1 ...8 9 10 12 13 14 ...38 — Guarde-se bem isso, rapaz! — atalhou Tréville. — Pelo contrário, se o vir aproximar-se por um lado da rua passe para o outro! Não esbarre com semelhante rochedo, ele o quebraria como se fosse de vidro.
— Isso não impede que se alguma vez o encontrar!... — respondeu D’Artagnan.
— Entretanto, não o procure, é o conselho que dou — insistiu o Sr. de Tréville.
De súbito, Tréville deteve-se, assaltado por uma desconfiança súbita. Aquele grande ódio que manifestava tão desassombradamente o jovem viajante pelo homem que — coisa muito pouco verosímil — lhe roubara a carta do pai, esse ódio não esconderia alguma perfídia? Aquele rapaz não seria enviado por Sua Eminência? Não viria armar-lhe uma cilada? Aquele pretenso D’Artagnan não seria um emissário do cardeal que procurasse introduzir-se em sua casa, para, uma vez colocado junto dele, surpreender a sua confiança e perdê-lo mais tarde, como já acontecera milhares de vezes? Olhou D’Artagnan ainda mais fixamente desta segunda vez do que da primeira e ficou mediocremente tranquilizado com o aspecto daquela fisionomia cintilante de espírito astucioso e de humildade afetada.
“Tenho certeza de que é gascão”, pensou, “mas tanto pode sê-lo para o cardeal como para mim. Vou experimentá-lo...”
— Meu amigo — disse lentamente —, desejo, tendo em conta ser filho do meu velho amigo, pois considero verdadeira a história dessa carta perdida, desejo, repito, para compensá-lo da frieza que de início notou no meu acolhimento, revelar-lhe os segredos da nossa política. O rei e o cardeal são os melhores amigos, os seus aparentes desencontros destinam-se apenas a enganar os tolos. Não quero que um compatriota, um belo cavaleiro, um bravo rapaz, nascido para triunfar, caia nesse logro e se deixe ir no bote como um lorpa, a exemplo de tantos outros que têm caído nessa besteira. Tenha sempre presente que sou dedicado a esses dois amos todo-poderosos e que nunca os meus atos terão outro objetivo que não seja o serviço do rei e do Sr. Cardeal, um dos mais ilustres gênios que a França produziu. Agora, rapaz, tome a sua decisão, e se tem, seja por motivos de família, seja por motivos de amizade, seja até por instinto, alguma dessas inimizades contra o cardeal que vemos surgirem entre os gentis-homens, despeça-se de mim e nos separemos. Eu o ajudarei em todas as circunstâncias, mas sem o ligar à minha pessoa. De qualquer modo, espero que a minha franqueza o faça meu amigo, pois é até agora o único jovem a quem falei como acabo de falar.
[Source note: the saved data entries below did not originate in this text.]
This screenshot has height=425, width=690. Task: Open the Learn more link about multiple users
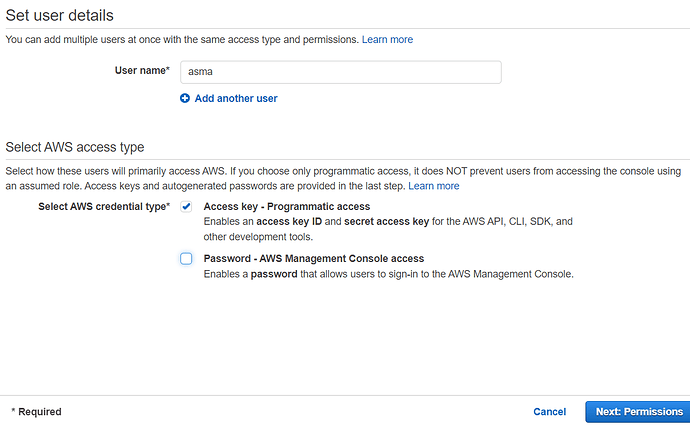click(x=387, y=40)

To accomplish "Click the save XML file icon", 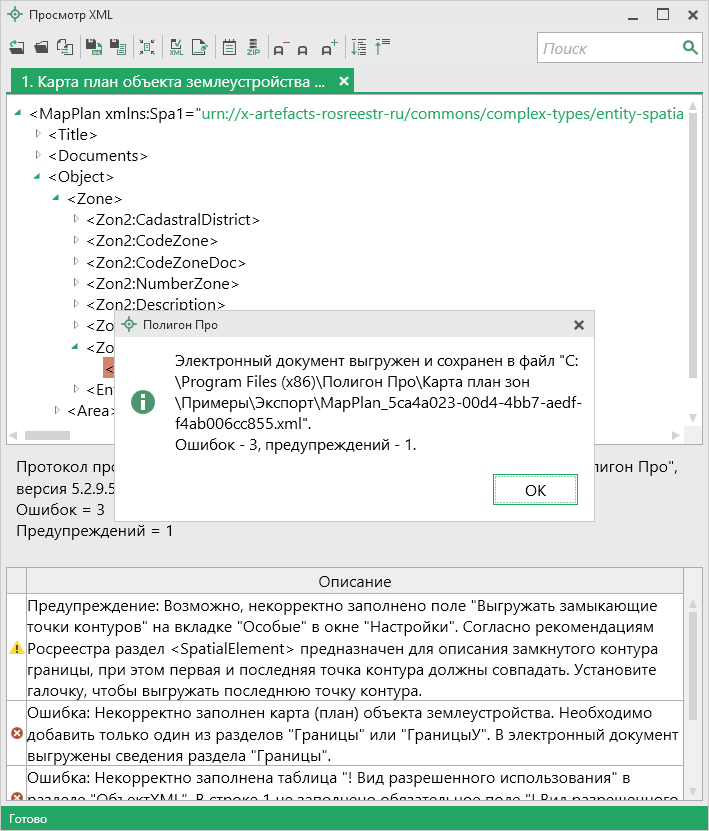I will coord(92,47).
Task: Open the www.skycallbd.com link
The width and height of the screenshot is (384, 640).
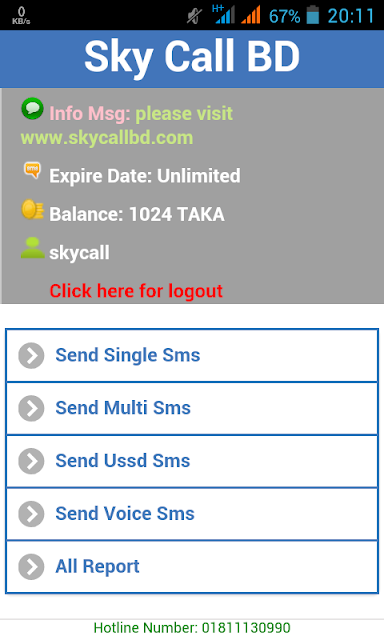Action: [x=107, y=138]
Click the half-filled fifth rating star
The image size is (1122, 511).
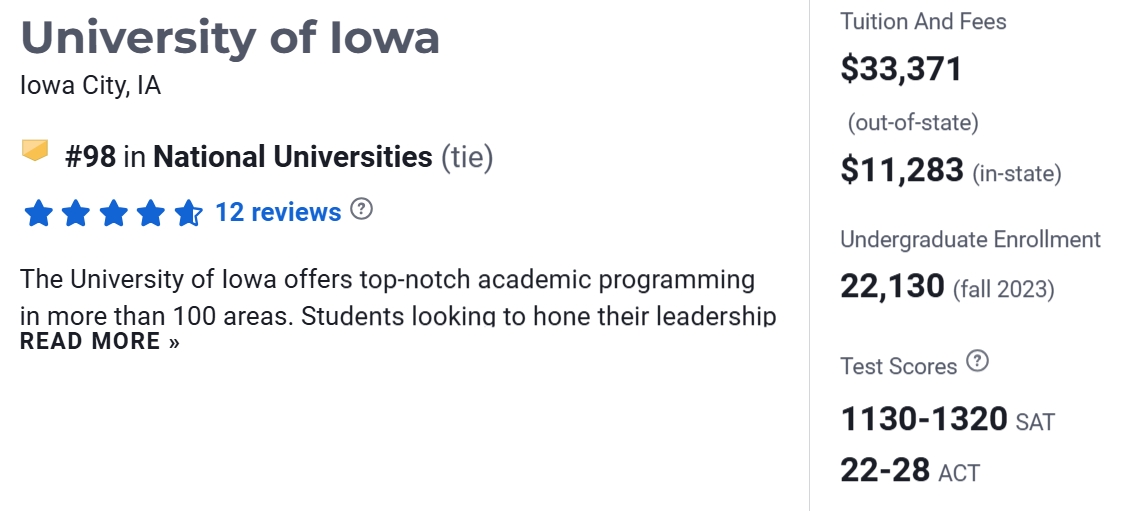pyautogui.click(x=187, y=213)
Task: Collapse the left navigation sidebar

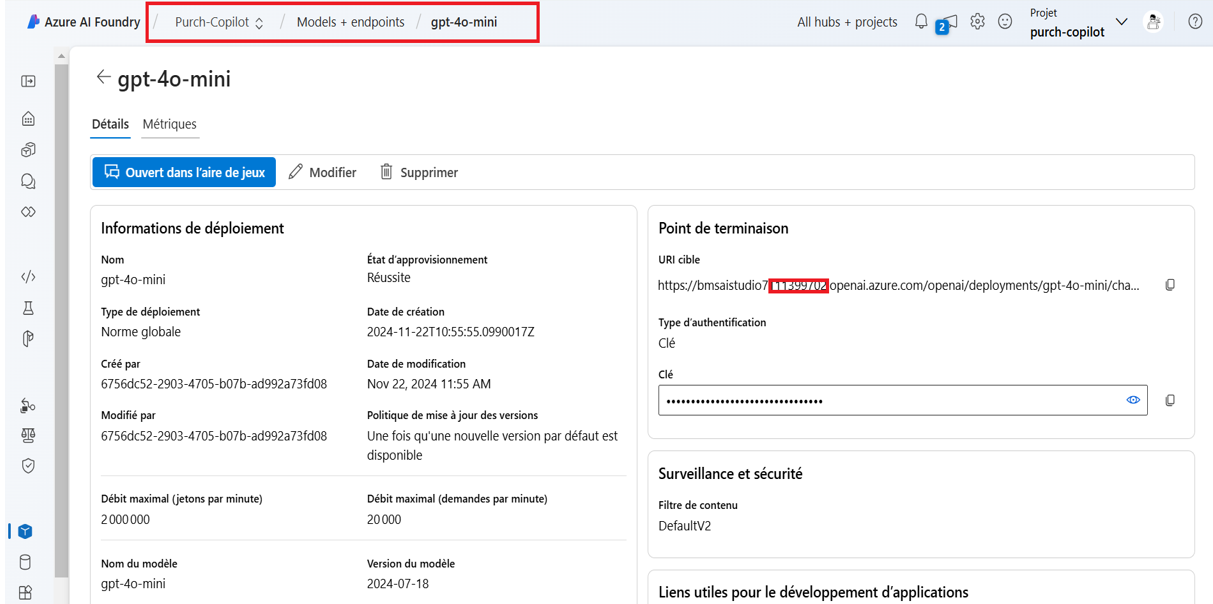Action: [x=28, y=81]
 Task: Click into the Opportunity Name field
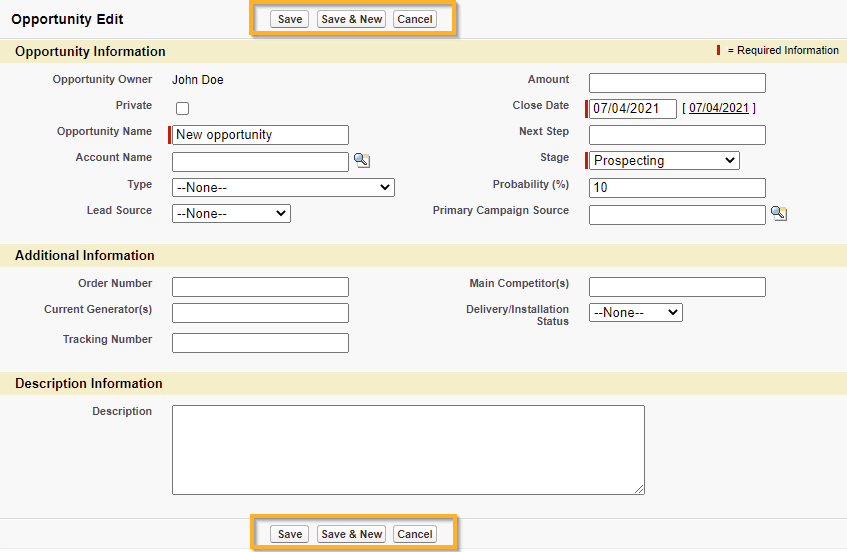tap(260, 135)
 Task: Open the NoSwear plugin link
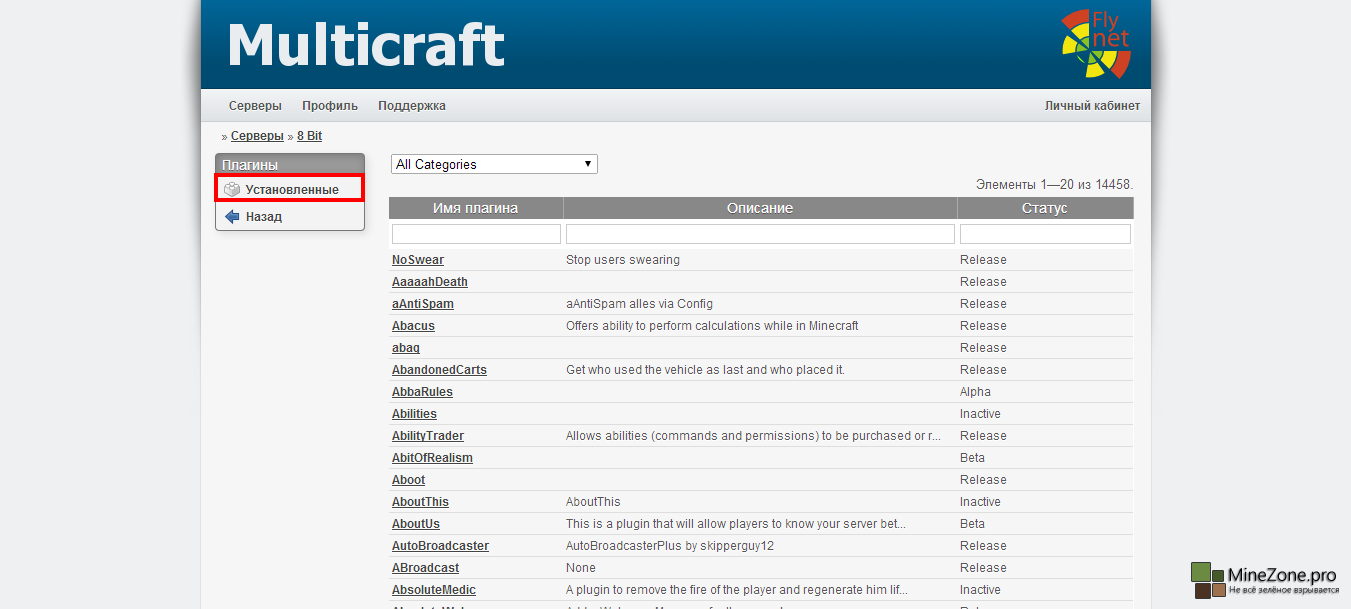tap(418, 260)
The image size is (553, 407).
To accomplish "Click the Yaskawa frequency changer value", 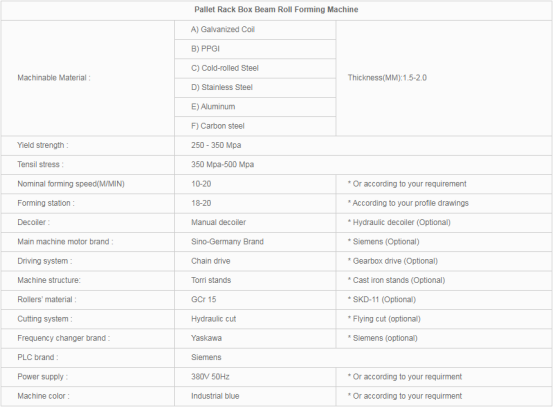I will click(x=206, y=338).
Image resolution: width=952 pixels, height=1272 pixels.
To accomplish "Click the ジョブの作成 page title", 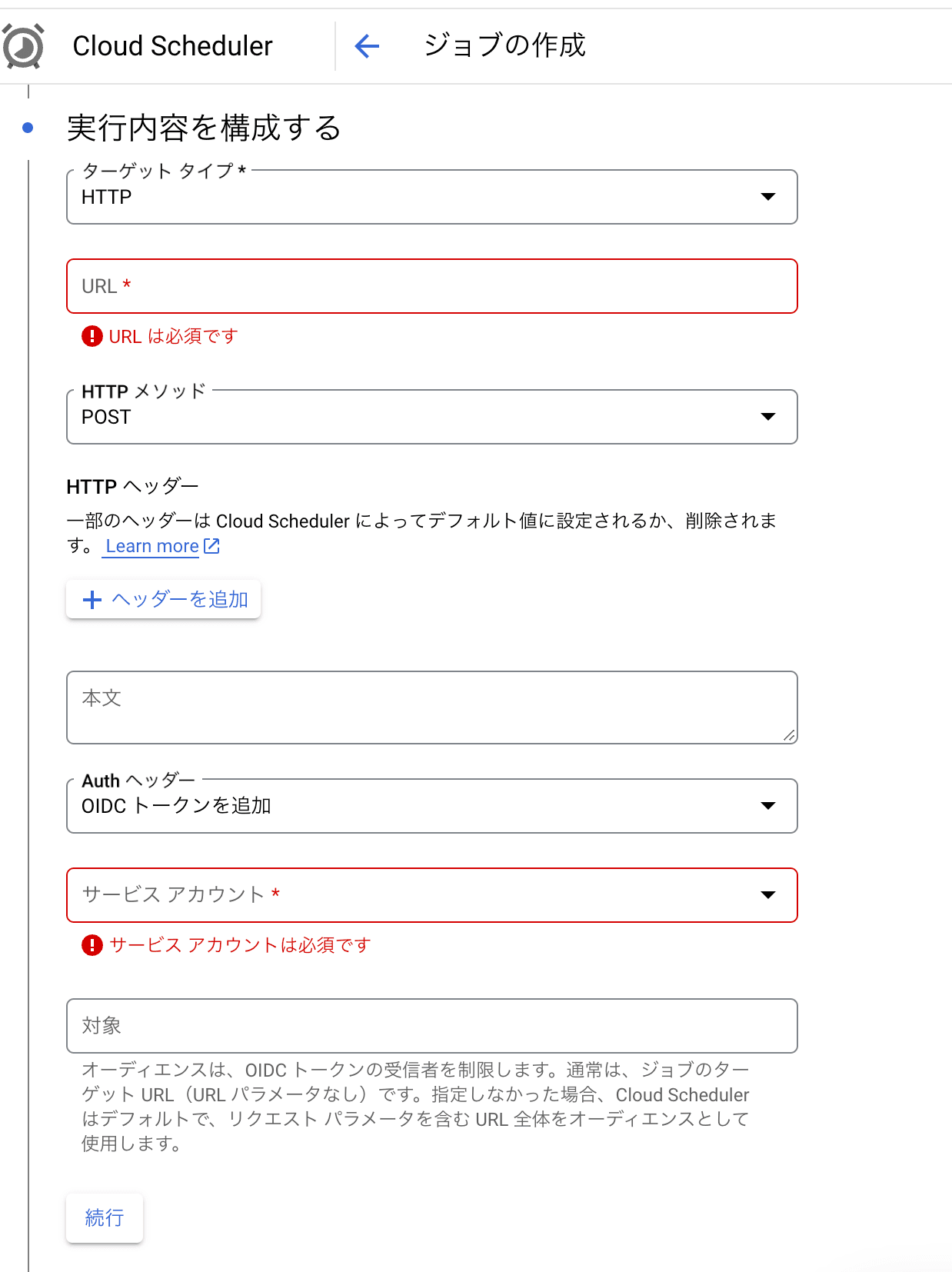I will (504, 45).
Entretanto, Tréville dizia para consigo: “Se o cardeal me mandou esta jovem raposa, decerto não se esqueceu — pois sabe até que ponto o detesto — de dizer ao seu espião que a melhor maneira de me fazer a corte era dizer-me o pior possível dele, por isso, apesar dos meus protestos, o astuto compadre vai me responder certamente que abomina Sua Eminência.”
Aconteceu precisamente o contrário do que Tréville esperava; D’Artagnan respondeu com a maior simplicidade:
— Senhor, chego a Paris com intenções muito semelhantes. Meu pai recomendou-me que não sofresse nada a não ser do rei, do Sr. Cardeal e do senhor, que considera as três primeiras personalidades de França.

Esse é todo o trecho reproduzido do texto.